Примите нас под свой покров, Питомцы волжских берегов!
Давно ли славою блистала? Своей гордилась красотой? Как нежна мать, нас всех питала! Москва, что сделалось с тобой?
Примите нас под свой покров, Питомцы волжских берегов!
Тебе ль платить позорны дани? Под игом пришлеца стенать? Отмсти за нас, бог сильной брани! Не дай ему торжествовать!
Примите нас под свой покров, Питомцы волжских берегов!
Погибнет он! Москва восстанет! Она и в бедствиях славна; Погибнет он. Бог русских грянет! Россия будет спасена.
Примите нас под свой покров, Питомцы волжских берегов!
1812

269. К Д. В. ДАШКОВУ («Мой милый друг, в стране…»)
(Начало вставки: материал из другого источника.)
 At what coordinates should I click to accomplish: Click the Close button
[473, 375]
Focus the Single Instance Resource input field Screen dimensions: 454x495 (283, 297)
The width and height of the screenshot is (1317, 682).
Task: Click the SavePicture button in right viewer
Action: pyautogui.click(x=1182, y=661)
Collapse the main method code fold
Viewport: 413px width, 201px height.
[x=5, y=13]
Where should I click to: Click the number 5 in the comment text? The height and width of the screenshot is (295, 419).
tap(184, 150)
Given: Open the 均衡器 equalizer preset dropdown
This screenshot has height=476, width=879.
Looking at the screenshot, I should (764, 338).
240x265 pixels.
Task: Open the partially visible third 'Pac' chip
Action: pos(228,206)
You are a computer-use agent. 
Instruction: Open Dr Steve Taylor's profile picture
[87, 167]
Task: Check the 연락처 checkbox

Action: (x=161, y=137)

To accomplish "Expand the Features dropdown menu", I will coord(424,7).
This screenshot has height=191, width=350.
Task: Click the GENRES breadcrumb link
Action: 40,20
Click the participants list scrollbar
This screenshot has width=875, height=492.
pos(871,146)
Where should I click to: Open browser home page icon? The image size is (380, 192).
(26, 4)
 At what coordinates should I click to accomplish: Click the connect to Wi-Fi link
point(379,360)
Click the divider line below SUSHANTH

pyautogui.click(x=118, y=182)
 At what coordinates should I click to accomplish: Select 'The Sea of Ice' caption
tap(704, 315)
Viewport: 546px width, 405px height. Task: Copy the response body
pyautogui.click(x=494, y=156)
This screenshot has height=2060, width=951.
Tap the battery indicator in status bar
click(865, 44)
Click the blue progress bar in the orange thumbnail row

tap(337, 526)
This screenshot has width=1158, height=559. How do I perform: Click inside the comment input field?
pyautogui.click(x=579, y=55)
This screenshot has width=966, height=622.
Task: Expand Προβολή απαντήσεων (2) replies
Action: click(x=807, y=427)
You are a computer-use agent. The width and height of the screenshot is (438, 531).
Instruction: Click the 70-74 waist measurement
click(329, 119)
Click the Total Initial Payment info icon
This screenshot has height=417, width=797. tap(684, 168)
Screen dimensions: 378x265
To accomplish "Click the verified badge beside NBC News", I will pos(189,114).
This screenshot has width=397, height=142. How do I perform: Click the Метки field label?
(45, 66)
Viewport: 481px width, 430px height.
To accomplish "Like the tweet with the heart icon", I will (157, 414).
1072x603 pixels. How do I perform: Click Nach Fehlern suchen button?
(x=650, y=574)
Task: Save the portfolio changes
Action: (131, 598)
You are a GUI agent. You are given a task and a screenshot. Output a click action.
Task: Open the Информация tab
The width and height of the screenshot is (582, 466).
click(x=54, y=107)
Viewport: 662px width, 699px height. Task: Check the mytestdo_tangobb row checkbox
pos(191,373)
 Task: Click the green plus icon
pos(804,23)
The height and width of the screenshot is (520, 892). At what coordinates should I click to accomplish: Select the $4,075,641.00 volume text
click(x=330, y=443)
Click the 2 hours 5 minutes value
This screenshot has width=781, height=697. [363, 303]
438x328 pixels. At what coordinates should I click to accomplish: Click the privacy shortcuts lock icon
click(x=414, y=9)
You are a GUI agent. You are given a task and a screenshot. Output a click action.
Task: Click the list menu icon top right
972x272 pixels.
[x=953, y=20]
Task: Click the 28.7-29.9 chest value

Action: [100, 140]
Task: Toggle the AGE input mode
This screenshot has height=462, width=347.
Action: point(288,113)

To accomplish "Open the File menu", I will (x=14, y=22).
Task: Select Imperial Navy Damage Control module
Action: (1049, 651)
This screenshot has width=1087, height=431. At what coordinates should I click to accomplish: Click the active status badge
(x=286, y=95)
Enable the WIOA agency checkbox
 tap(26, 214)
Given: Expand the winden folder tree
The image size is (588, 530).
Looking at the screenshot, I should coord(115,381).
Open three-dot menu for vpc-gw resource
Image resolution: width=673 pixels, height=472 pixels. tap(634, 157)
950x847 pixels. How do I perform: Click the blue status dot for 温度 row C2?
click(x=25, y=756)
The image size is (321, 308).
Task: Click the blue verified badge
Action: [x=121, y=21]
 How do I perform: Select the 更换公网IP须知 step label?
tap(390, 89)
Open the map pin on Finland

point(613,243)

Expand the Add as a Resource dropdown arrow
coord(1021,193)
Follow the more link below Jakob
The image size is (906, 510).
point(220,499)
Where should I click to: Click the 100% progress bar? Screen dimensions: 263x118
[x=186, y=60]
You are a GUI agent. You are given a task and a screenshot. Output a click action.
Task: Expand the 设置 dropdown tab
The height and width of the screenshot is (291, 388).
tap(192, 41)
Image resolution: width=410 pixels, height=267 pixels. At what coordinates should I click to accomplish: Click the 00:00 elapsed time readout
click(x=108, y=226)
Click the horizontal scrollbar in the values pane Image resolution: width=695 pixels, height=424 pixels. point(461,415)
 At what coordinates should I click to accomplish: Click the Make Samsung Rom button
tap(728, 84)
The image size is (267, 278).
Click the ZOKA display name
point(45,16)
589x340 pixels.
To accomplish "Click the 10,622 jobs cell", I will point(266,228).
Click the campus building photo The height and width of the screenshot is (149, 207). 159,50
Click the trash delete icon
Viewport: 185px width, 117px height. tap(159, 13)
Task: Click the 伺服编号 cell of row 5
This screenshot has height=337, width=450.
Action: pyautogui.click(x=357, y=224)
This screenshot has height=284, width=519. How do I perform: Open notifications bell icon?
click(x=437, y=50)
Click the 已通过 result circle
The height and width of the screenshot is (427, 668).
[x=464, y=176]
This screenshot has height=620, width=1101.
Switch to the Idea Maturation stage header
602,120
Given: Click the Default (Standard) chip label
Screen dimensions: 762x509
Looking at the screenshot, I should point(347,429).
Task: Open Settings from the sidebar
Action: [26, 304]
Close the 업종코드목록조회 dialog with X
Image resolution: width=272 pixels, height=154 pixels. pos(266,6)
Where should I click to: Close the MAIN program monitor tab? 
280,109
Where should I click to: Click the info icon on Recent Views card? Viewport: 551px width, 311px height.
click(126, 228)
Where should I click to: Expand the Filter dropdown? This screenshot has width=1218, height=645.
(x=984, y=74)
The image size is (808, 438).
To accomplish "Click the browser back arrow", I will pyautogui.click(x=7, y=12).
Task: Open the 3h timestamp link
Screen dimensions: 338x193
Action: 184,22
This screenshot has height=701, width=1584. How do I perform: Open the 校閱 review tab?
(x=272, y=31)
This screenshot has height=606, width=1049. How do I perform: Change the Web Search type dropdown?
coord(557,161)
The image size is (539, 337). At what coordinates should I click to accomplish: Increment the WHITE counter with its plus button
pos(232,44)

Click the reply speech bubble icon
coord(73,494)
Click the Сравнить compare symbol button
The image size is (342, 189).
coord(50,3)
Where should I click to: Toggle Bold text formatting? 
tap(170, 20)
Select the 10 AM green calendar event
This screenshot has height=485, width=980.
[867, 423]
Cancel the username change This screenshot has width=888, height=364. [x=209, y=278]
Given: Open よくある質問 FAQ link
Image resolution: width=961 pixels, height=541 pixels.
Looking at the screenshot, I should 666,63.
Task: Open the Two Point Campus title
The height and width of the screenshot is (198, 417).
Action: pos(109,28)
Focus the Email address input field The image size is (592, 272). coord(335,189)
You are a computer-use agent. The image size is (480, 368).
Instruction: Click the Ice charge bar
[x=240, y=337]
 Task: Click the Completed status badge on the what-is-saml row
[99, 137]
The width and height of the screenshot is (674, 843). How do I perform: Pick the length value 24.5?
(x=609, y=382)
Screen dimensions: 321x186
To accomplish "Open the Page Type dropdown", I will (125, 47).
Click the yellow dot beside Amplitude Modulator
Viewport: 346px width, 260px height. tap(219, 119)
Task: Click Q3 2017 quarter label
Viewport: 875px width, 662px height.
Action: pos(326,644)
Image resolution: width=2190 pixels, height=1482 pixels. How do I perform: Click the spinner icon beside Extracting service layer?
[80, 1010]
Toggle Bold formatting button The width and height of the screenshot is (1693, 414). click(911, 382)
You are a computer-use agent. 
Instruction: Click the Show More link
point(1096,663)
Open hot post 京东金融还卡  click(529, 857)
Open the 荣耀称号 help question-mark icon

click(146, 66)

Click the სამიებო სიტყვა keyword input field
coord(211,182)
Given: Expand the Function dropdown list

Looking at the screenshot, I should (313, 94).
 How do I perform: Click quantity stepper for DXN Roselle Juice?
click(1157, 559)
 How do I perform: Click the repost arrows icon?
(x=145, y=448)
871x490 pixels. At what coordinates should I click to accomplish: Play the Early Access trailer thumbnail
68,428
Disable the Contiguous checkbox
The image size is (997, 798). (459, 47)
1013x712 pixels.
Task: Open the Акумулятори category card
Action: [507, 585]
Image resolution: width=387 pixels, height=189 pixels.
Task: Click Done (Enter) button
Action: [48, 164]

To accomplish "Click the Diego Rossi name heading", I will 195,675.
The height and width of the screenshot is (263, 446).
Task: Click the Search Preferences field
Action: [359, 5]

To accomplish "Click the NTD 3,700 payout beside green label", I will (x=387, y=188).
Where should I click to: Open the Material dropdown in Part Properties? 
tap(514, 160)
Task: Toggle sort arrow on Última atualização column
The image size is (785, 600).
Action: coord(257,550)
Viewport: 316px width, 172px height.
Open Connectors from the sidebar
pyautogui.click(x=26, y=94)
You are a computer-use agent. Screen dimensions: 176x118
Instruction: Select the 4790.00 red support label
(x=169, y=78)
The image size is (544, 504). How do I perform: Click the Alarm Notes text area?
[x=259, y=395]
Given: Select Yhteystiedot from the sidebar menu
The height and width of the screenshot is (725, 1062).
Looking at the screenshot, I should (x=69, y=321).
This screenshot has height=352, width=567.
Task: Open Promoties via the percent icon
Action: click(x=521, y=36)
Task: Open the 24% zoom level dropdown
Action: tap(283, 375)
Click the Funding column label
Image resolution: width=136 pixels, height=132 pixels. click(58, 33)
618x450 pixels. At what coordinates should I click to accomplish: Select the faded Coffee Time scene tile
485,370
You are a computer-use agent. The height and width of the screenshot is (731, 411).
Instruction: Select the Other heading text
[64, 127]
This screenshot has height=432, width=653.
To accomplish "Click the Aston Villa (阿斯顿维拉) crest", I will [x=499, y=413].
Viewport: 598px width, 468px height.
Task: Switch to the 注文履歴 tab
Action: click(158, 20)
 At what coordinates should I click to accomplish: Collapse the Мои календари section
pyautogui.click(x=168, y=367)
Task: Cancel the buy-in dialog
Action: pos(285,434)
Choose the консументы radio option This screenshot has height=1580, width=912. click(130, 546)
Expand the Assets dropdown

Мой милый друг, в стране, Где Волга наравне С брегами протекает И, съединясь с Окой, Всю Русь обогащает И рыбой, и мукой, Я пресмыкаюсь ныне. Угодно так судьбине, Что делать? Я молчу. Живу не как хочу, Как бог велит — и полно! Резвился я довольно, С амурами играл И ужины давал, И граций я прелестных, В Петрополе известных, На лире воспевал; Четверкою лихою, Каретой дорогою И всем я щеголял! Диваны и паркеты, И бронзы, и кенкеты, Как прочие, имел; Транжирить я умел! Теперь пред целым светом Могу и я сказать, Что я живу поэтом: Рублевая кровать, Два стула, стол дубовый, Чернильница, перо — Вот всё мое добро! Иному туз бубновый Сокровища несет, И ум, и всё дает; Я в карты не играю, Бумагу лишь мараю; Беды в том, право, нет! Пусть юный наш поэт, Известный сочинитель, Мой Аристарх, гонитель, Стихи мои прочтет, В сатиру их внесет — И тотчас полным клиром Ученейших писцов, Поэм и од творцов, Он будет Кантемиром Воспет, провозглашен И в чин произведен Сотрудника дружины: Для важный причины И почести такой И покривить душой Простительно, конечно. Желаю я сердечно, Чтоб новый Ювенал Сатиры наполнял Не бранью лишь одною, Но вкусом, остротою; Чтоб свет он лучше знал! Обогащать журнал Чтоб он не торопился, Но более б читал И более учился!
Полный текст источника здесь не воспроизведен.